Assignment: In the records below, find the line containing "This screenshot has height=510, width=1100." and the line containing "Given: Enable the Cash task checkbox"; please repeat exactly the lines from one to the other, both included, and nothing more.

[Stored dataset items]
——————
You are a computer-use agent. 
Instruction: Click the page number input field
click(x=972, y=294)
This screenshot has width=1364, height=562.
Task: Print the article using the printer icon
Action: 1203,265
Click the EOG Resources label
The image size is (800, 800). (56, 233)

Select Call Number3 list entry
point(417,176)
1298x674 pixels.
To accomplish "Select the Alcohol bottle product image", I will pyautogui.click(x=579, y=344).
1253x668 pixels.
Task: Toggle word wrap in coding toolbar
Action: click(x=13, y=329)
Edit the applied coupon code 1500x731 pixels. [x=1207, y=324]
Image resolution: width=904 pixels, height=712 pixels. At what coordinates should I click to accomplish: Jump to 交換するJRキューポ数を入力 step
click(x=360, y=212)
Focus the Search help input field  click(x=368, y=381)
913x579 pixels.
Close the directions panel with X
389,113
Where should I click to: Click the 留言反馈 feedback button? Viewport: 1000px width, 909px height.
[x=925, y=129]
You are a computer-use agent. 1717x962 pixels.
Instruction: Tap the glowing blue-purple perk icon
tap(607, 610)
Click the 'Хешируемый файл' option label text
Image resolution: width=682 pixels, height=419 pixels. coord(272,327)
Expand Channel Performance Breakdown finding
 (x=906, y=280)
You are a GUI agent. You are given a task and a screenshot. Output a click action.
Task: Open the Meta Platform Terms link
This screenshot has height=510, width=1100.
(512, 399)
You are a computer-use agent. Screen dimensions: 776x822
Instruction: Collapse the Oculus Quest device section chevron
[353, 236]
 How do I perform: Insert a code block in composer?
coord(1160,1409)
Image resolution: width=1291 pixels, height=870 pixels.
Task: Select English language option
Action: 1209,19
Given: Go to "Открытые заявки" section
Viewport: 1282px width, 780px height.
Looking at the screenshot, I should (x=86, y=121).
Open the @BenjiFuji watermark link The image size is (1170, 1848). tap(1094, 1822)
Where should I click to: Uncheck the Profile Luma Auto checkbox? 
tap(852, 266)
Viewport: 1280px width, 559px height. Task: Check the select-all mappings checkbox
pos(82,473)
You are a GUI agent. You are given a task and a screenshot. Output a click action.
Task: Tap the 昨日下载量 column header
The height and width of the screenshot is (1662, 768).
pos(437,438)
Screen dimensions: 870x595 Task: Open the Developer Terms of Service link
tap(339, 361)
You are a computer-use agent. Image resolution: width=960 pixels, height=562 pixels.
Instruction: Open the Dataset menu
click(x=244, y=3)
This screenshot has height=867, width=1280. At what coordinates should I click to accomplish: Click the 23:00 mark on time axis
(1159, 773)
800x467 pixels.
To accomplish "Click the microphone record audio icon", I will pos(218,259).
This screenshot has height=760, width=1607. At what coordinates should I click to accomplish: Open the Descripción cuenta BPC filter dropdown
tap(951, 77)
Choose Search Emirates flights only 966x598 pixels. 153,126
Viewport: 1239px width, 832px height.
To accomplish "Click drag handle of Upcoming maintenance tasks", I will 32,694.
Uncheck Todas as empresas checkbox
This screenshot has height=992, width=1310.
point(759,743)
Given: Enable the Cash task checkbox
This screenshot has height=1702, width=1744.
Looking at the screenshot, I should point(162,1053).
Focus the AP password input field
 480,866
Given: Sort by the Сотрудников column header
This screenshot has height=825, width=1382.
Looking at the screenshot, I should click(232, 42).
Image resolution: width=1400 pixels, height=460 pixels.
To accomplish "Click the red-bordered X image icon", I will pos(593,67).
——————
Solved problem:
This screenshot has height=510, width=1100.
(512, 399)
You are a computer-use agent. Screen dimensions: 776x822
Instruction: Collapse the Oculus Quest device section chevron
[353, 236]
 How do I perform: Insert a code block in composer?
coord(1160,1409)
Image resolution: width=1291 pixels, height=870 pixels.
Task: Select English language option
Action: 1209,19
Given: Go to "Открытые заявки" section
Viewport: 1282px width, 780px height.
Looking at the screenshot, I should (x=86, y=121).
Open the @BenjiFuji watermark link The image size is (1170, 1848). tap(1094, 1822)
Where should I click to: Uncheck the Profile Luma Auto checkbox? 
tap(852, 266)
Viewport: 1280px width, 559px height. Task: Check the select-all mappings checkbox
pos(82,473)
You are a GUI agent. You are given a task and a screenshot. Output a click action.
Task: Tap the 昨日下载量 column header
The height and width of the screenshot is (1662, 768).
pos(437,438)
Screen dimensions: 870x595 Task: Open the Developer Terms of Service link
tap(339, 361)
You are a computer-use agent. Image resolution: width=960 pixels, height=562 pixels.
Instruction: Open the Dataset menu
click(x=244, y=3)
This screenshot has height=867, width=1280. At what coordinates should I click to accomplish: Click the 23:00 mark on time axis
(1159, 773)
800x467 pixels.
To accomplish "Click the microphone record audio icon", I will pos(218,259).
This screenshot has height=760, width=1607. At what coordinates should I click to accomplish: Open the Descripción cuenta BPC filter dropdown
tap(951, 77)
Choose Search Emirates flights only 966x598 pixels. 153,126
Viewport: 1239px width, 832px height.
To accomplish "Click drag handle of Upcoming maintenance tasks", I will 32,694.
Uncheck Todas as empresas checkbox
This screenshot has height=992, width=1310.
point(759,743)
Given: Enable the Cash task checkbox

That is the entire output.